Top of Passage provided
Cocaine, morphine and methadone are all Schedule II substances.

Imagine opening Twitter one morning to be greeted by tweets from across the nation by young people that quite plainly, without redaction or self-censorship, are speaking about their use of a specific Schedule II substance.

More than that–they are openly joking about this drug, applying hashtags to it, posting photos of them eating and snorting it, and attempting to buy and sell it to anyone who’s interested.

All apparently with no fear whatsoever of being noticed by law enforcement, let alone their friends and family, and despite the illegitimate possession and use of the substance being a felony that is punishable by jail time.

This is precisely what’s happening as I type this sentence, because right now college students across the country are taking their final exams and some of them (an estimated 6.5 million, in fact) are using mixed amphetamine salts to increase their chances of acing the tests.

Sounds pretty serious, right? But when you refer to the amphetamine in question by its brand name, which is Adderall, something interesting happens. People relax back in their seats a bit. Their concern lessens. And if they are college students, their mood might shift even more dramatically. The opening paragraph of this article might suddenly sound like the shrill objections of an over-reacting fuddy-duddy parent or politician.

someone who doesn’t understand that Adderall fits into the modern college student’s diet right alongside a can of Red Bull or a strong cup of coffee--just one of the many options available to boost focus and concentration.
Bottom of Passage provided
Top of Record excerpts
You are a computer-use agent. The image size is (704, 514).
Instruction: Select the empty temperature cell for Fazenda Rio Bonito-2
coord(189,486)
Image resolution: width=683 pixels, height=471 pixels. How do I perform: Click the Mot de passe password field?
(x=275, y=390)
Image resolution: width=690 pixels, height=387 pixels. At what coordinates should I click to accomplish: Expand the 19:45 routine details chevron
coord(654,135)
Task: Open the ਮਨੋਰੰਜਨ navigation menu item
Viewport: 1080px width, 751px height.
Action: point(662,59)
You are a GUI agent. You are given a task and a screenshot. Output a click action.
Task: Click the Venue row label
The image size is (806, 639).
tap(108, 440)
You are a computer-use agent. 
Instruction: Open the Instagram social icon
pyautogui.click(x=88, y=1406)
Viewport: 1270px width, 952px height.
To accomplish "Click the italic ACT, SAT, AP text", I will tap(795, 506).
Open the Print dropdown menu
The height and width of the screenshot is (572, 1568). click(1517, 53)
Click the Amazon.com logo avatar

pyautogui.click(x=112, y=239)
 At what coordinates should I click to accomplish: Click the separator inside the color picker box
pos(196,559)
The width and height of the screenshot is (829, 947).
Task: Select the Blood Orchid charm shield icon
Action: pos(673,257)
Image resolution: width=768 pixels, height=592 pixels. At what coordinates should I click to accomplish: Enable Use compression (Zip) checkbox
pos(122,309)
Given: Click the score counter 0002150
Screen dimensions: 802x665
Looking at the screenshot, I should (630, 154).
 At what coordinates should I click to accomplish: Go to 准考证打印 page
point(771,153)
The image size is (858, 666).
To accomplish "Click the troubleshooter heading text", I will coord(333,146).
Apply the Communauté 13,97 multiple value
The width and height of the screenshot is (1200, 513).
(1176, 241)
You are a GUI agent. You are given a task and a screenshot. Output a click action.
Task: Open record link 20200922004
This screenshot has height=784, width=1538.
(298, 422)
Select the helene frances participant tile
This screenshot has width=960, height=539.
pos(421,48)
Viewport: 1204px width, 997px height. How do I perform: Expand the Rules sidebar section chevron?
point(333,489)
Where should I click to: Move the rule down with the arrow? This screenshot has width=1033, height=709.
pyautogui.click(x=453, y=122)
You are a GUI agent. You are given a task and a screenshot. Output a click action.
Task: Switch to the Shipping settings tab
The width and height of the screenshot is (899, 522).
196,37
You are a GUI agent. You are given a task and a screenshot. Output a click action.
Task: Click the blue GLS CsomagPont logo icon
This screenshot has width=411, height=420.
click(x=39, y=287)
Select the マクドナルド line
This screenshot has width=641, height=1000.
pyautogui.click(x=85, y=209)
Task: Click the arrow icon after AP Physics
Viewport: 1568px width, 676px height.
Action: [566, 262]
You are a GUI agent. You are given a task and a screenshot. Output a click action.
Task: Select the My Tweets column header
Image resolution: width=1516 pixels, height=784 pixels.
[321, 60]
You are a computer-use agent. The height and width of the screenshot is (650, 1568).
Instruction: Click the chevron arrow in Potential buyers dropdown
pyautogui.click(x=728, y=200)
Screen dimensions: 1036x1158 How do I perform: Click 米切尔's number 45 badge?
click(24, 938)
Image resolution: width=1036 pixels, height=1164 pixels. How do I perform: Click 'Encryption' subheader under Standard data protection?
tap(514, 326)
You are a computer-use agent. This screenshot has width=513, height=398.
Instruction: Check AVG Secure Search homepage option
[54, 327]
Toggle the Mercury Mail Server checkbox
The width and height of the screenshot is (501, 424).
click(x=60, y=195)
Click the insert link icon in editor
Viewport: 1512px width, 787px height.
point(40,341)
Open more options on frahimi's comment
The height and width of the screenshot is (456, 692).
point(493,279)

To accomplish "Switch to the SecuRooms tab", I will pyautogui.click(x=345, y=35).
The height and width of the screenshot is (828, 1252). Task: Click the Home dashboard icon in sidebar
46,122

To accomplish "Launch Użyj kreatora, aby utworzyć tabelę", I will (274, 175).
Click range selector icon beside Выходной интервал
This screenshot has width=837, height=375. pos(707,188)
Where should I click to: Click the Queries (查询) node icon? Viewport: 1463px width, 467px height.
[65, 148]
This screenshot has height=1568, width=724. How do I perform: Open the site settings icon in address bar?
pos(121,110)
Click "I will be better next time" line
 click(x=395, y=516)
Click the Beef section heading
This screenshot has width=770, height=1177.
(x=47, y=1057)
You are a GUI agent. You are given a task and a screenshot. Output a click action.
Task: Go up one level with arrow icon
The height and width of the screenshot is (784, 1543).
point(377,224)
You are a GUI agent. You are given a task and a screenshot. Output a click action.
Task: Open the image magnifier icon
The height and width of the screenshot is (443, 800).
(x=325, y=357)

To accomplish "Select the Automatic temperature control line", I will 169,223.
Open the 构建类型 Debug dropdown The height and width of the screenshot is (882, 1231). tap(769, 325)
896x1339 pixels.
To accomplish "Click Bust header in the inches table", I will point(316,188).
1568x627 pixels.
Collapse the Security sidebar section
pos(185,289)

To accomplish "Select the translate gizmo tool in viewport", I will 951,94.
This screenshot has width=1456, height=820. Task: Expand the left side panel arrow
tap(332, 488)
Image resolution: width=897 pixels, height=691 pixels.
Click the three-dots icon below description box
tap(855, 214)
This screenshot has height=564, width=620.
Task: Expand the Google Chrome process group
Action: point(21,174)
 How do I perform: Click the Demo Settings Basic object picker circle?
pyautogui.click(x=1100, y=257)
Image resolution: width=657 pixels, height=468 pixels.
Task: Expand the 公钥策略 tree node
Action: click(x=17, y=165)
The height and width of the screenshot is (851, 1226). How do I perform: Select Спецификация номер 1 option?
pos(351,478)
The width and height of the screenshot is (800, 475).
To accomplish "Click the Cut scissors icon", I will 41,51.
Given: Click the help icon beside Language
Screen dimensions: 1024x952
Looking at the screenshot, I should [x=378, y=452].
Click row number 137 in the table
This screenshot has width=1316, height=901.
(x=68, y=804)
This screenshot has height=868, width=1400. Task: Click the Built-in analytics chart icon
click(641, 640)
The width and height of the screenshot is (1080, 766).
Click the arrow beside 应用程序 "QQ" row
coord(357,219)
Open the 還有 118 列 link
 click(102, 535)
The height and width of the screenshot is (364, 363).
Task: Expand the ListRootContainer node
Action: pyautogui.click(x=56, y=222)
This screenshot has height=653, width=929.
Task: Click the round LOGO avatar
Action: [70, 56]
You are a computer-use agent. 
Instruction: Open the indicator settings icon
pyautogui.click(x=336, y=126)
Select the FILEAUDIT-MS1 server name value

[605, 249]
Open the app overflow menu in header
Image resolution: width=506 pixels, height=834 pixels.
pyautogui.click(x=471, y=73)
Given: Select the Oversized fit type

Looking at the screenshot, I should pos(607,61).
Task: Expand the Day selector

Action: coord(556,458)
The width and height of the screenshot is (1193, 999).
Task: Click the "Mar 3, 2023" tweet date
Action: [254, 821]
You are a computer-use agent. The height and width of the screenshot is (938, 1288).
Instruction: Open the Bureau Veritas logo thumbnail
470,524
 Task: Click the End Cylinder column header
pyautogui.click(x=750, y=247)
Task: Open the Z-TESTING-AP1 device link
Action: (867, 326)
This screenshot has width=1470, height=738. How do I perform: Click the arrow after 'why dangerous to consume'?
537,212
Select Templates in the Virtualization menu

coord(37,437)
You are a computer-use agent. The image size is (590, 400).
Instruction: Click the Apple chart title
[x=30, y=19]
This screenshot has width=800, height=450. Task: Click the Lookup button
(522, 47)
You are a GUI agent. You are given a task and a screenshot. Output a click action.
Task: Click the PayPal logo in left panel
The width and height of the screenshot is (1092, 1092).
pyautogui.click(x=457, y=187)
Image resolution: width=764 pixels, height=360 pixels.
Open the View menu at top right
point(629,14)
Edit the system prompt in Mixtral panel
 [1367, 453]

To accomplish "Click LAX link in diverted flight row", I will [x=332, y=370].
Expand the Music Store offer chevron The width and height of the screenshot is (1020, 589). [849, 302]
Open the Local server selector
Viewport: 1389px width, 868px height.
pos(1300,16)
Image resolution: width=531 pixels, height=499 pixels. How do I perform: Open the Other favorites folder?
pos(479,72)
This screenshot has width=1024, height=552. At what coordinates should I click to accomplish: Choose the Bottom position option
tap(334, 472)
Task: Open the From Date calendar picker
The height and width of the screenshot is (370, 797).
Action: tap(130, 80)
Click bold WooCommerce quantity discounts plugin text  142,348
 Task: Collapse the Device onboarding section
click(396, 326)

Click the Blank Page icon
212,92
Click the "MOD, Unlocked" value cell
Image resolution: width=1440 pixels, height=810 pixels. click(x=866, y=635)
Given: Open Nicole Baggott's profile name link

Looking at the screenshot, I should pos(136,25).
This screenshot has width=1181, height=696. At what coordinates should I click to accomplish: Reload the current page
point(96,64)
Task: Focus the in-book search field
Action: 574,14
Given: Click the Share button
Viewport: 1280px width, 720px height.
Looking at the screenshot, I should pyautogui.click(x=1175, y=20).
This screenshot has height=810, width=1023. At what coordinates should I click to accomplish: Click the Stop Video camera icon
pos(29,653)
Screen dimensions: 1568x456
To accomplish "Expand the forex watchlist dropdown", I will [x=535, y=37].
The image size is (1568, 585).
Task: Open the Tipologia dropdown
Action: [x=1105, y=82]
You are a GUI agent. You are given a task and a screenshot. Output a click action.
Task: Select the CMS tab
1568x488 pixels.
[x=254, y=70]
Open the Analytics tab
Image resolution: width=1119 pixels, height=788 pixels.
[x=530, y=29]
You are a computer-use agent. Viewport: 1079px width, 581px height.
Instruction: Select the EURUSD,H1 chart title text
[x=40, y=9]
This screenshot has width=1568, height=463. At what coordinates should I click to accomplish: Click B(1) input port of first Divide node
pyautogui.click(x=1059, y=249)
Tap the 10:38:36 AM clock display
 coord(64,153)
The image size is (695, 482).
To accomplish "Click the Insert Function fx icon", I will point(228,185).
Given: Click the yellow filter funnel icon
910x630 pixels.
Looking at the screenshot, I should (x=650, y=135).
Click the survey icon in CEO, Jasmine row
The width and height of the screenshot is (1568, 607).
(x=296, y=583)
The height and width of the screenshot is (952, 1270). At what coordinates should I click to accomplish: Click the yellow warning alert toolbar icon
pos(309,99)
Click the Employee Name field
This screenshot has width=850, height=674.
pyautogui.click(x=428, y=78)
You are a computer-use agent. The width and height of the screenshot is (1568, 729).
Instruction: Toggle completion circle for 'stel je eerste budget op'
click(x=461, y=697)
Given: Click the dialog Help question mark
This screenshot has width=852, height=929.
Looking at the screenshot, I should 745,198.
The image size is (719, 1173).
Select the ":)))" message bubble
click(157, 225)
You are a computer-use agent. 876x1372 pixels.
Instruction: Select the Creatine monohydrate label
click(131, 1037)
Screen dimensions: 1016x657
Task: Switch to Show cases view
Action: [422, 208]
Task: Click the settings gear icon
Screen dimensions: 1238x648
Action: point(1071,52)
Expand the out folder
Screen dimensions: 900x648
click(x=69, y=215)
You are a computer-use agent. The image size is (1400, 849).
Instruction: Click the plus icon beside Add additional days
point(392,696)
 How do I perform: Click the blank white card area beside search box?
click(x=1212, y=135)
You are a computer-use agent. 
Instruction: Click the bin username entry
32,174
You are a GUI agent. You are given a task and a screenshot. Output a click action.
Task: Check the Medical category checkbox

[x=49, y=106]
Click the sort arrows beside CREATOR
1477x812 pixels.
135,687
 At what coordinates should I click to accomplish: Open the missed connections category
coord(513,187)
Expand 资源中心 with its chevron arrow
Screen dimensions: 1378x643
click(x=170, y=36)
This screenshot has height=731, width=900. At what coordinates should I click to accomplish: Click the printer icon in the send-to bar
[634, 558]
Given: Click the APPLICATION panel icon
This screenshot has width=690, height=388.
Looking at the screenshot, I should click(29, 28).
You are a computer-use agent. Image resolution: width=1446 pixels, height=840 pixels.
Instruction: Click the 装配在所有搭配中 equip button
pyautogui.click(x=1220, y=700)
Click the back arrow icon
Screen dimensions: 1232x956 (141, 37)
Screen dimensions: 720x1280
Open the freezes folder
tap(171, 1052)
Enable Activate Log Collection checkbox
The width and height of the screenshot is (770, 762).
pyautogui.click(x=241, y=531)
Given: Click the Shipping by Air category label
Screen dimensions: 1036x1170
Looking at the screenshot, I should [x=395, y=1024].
Bottom of Record excerpts
Write out the entire passage on Adderall use word for word. Rely solely on the passage on Adderall use.

> _Task result_
Cocaine, morphine and methadone are all Schedule II substances.

Imagine opening Twitter one morning to be greeted by tweets from across the nation by young people that quite plainly, without redaction or self-censorship, are speaking about their use of a specific Schedule II substance.

More than that–they are openly joking about this drug, applying hashtags to it, posting photos of them eating and snorting it, and attempting to buy and sell it to anyone who’s interested.

All apparently with no fear whatsoever of being noticed by law enforcement, let alone their friends and family, and despite the illegitimate possession and use of the substance being a felony that is punishable by jail time.

This is precisely what’s happening as I type this sentence, because right now college students across the country are taking their final exams and some of them (an estimated 6.5 million, in fact) are using mixed amphetamine salts to increase their chances of acing the tests.

Sounds pretty serious, right? But when you refer to the amphetamine in question by its brand name, which is Adderall, something interesting happens. People relax back in their seats a bit. Their concern lessens. And if they are college students, their mood might shift even more dramatically. The opening paragraph of this article might suddenly sound like the shrill objections of an over-reacting fuddy-duddy parent or politician.

someone who doesn’t understand that Adderall fits into the modern college student’s diet right alongside a can of Red Bull or a strong cup of coffee--just one of the many options available to boost focus and concentration.